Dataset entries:
= = = =

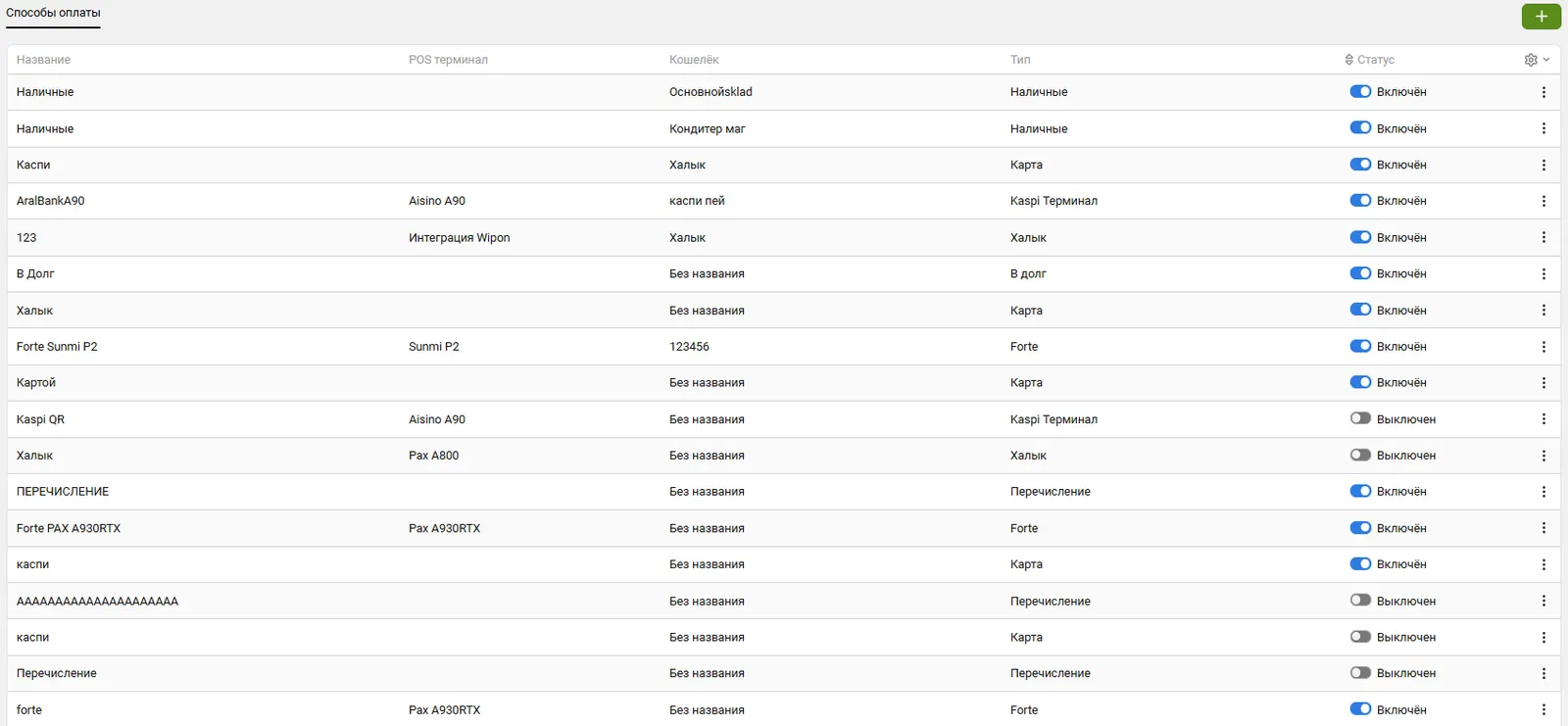Click the Название column header
This screenshot has height=726, width=1568.
coord(43,60)
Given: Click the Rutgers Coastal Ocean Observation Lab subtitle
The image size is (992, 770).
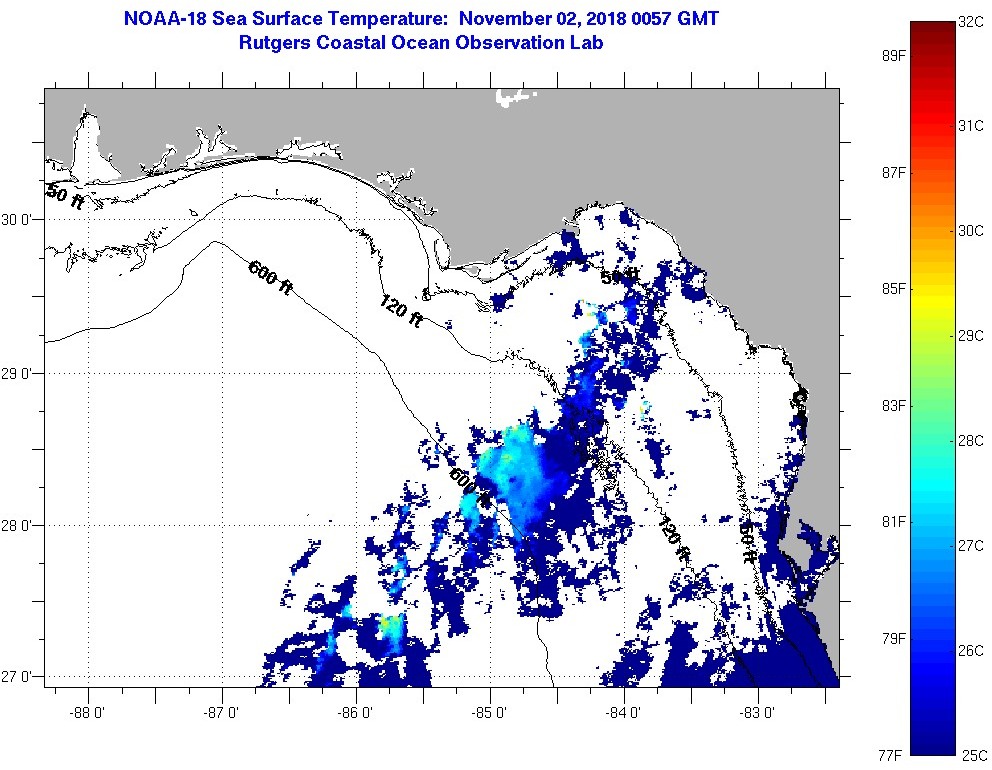Looking at the screenshot, I should coord(421,43).
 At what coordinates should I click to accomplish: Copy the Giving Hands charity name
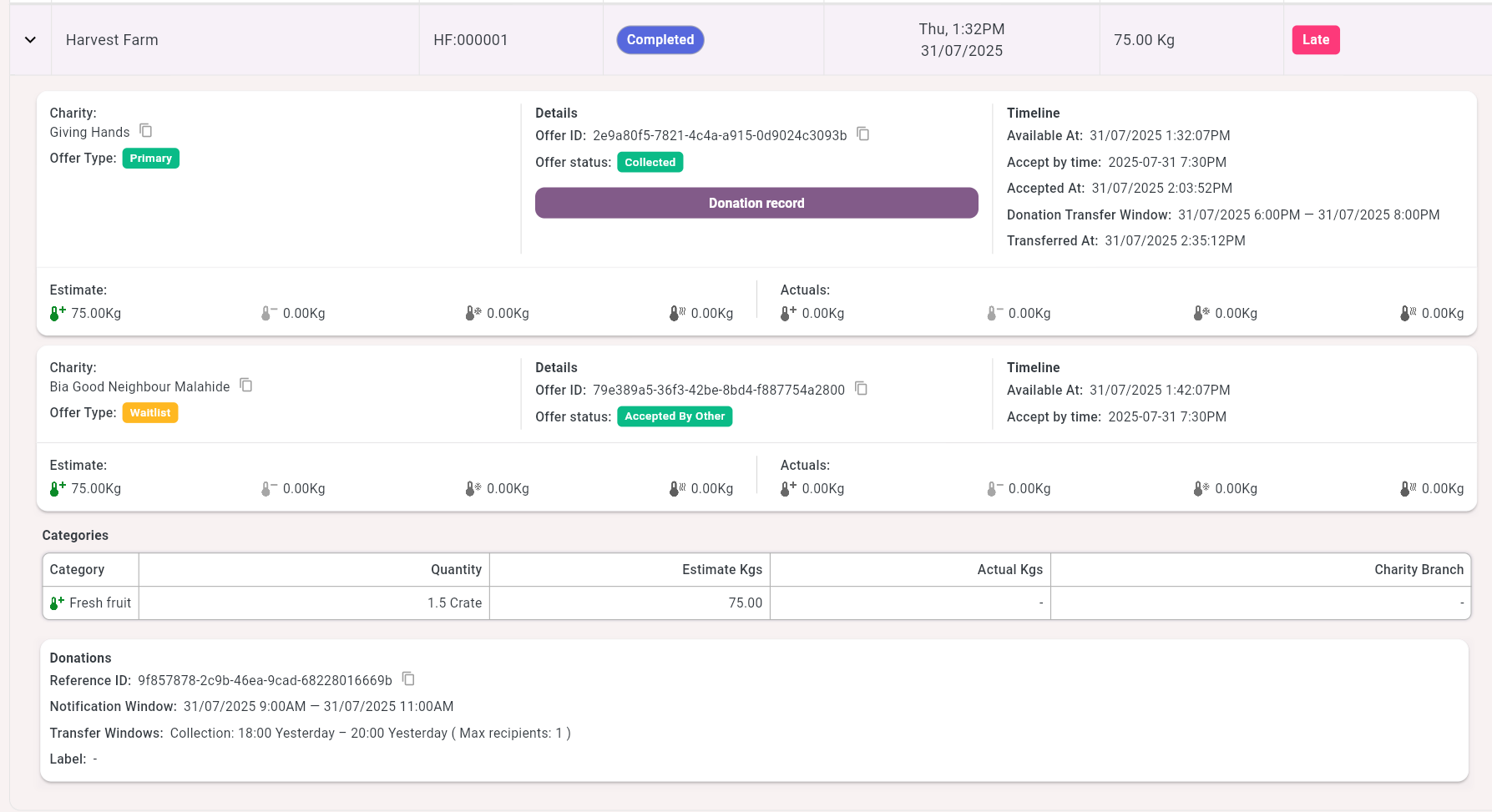click(x=146, y=130)
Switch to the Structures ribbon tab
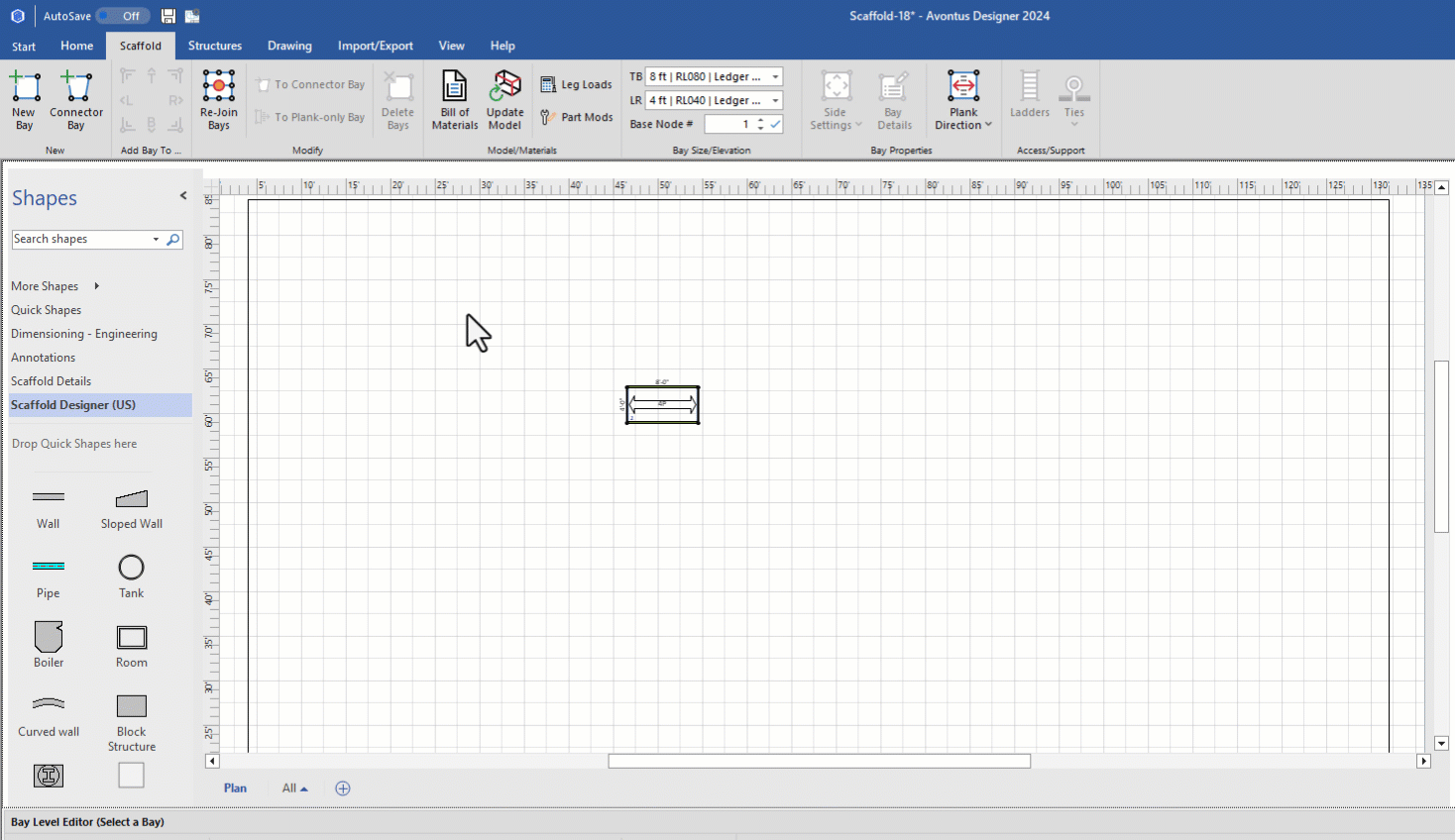 [215, 46]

= = = =

Retype exactly, and only, the lines from the one containing "At what coordinates" through the end of the records above. Pictures stay out of the copy.

 At what coordinates should I click to accomplish: Copy the Giving Hands charity name
click(x=146, y=130)
Switch to the Structures ribbon tab
 [215, 46]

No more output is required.